The study also adds to our current knowledge of lead levels in the Roman Empire more broadly. This in addition to pivotal studies done by bioarchaeologists such Kristina Killgrove. In 2012, Durham University archaeologist Janet Montgomery, as well as Kristina Killgrove and a number of other scientists published a study of lead isotope and concentration data from tooth enamel gathered from over 200 archaeological burials at sites in Britain, Ireland and Rome. Their study used lead isotope ratios found in the teeth of  Roman skeletal remains to help identify possible immigrants within the Roman Empire. The study demonstrates the variant and promising ways in which lead levels can be used to speak to us about the past.

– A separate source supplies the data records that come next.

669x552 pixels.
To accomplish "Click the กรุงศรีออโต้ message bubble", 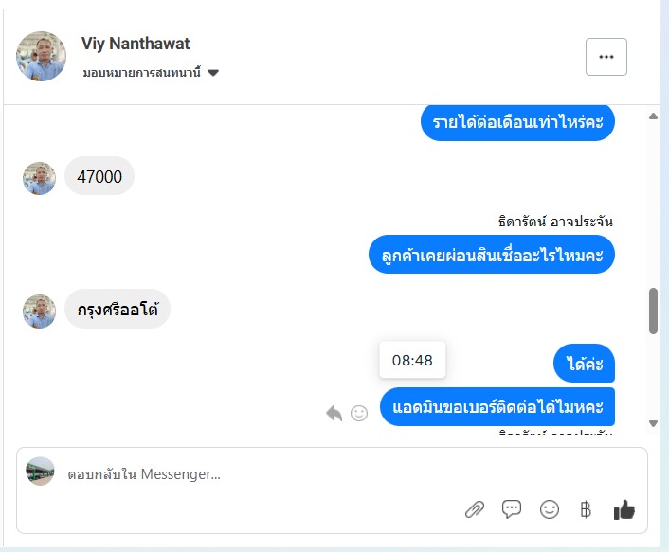I will click(118, 309).
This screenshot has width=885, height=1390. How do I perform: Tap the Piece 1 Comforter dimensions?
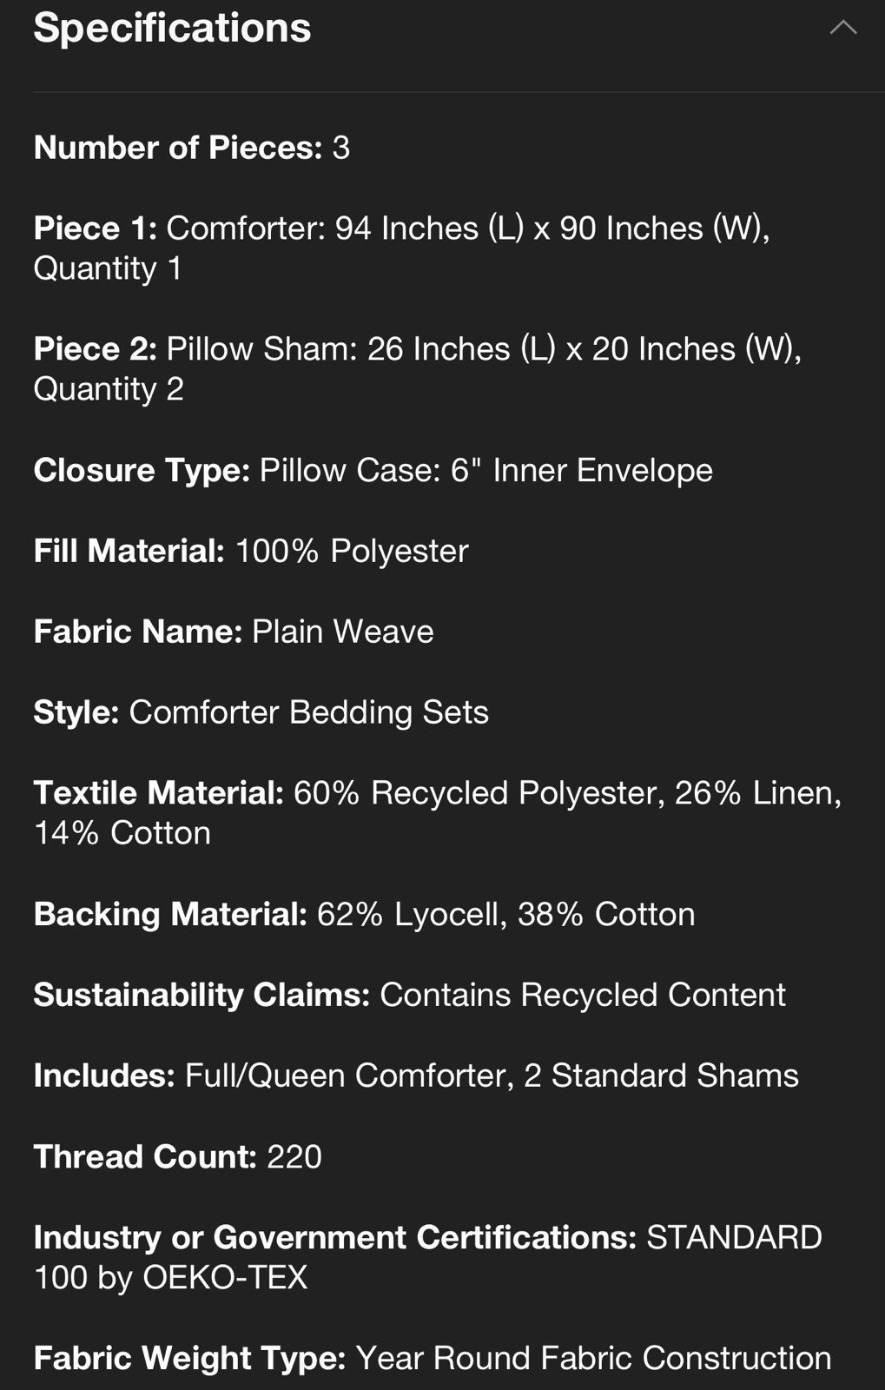click(x=402, y=248)
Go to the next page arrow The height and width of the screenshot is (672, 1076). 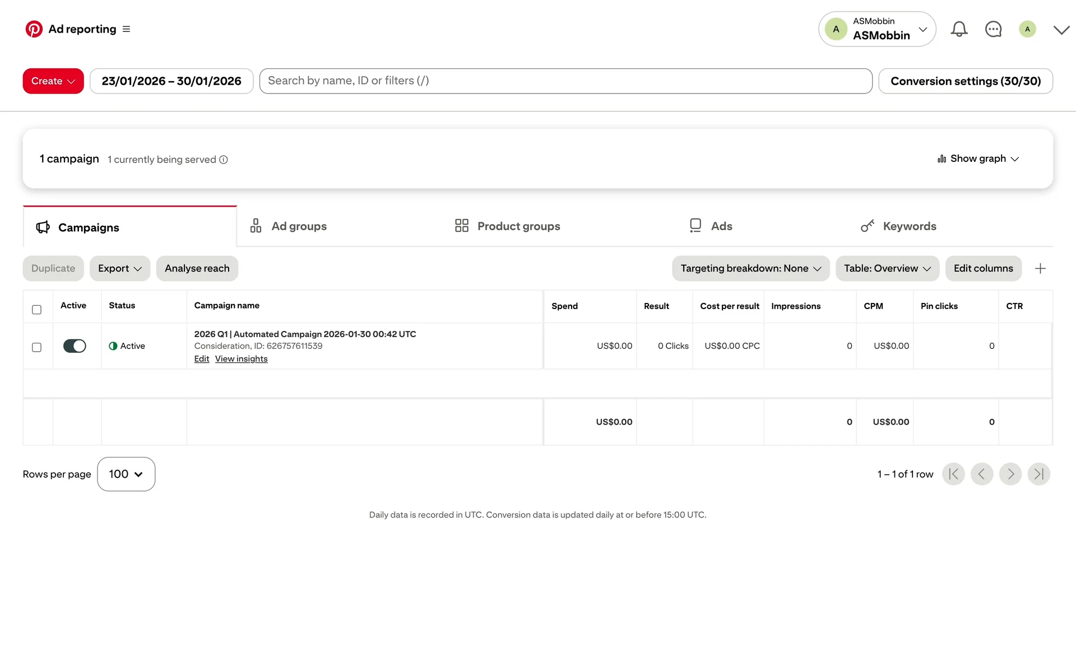[1010, 474]
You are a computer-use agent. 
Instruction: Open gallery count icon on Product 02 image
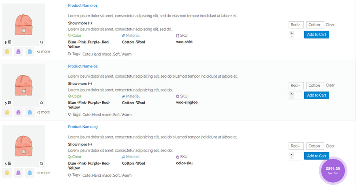[9, 103]
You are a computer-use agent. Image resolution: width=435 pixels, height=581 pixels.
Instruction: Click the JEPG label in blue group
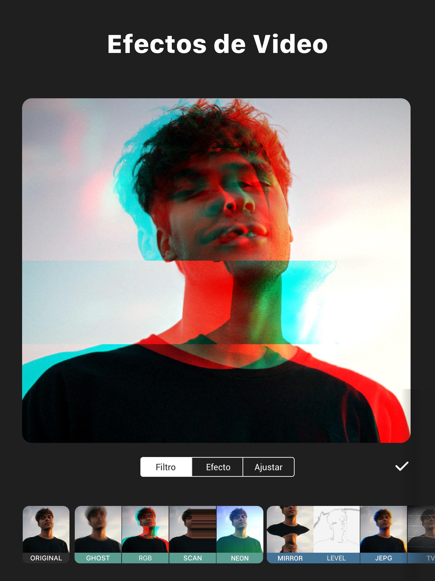coord(384,558)
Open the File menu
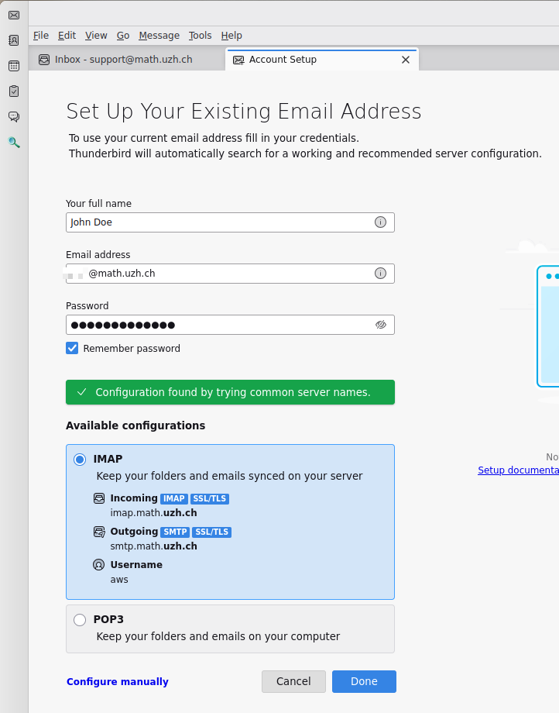 click(41, 36)
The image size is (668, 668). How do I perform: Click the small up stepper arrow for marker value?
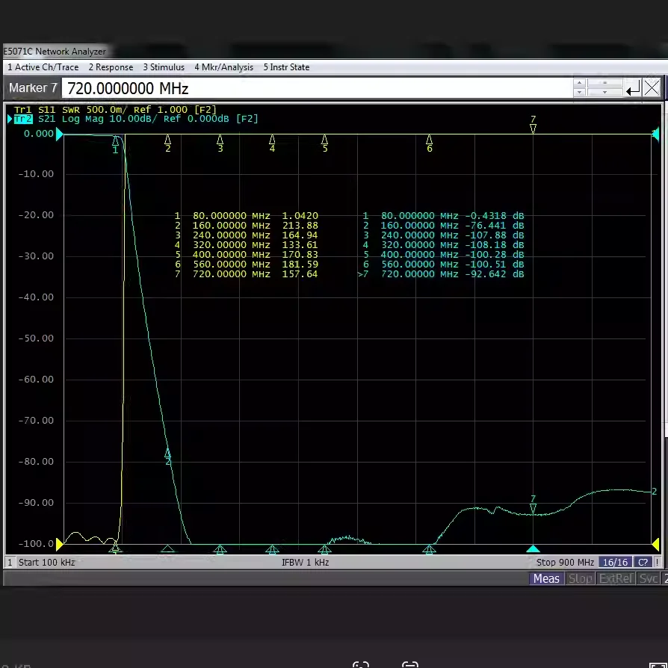[579, 83]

Kristina Killgrove (Powered by Osteons)

While analyses of lead levels may provide a window into antiquity, they can also reveal the damaging effects of lead on the living today. As Prof. Killgrove has noted about lead poisoning: “The main problem with lead – the reason that it’s toxic – is that it interferes with normal enzyme reactions within the human body.  Lead can actually mimic other metals that are essential to biological functioning. But since lead doesn’t work the same way as those metals, the enzymatic reactions that depend on things like calcium, iron, and zinc are disrupted.” 

The devastating effects of lead on Roman fertility give painful insight into the news just last week that a new study of Flint, Michigan’s water supply showed that fertility rates dropped significantly in April of 2014, when the city’s water supply was modified to pull from the Flint river. The city still has not had clean drinking water in over 1200 days. If studies of Pb levels that polluted the water of the past can tell us anything about policy today, it is that a clean water supply is imperative to maintaining the health and wellbeing of any population either ancient or modern.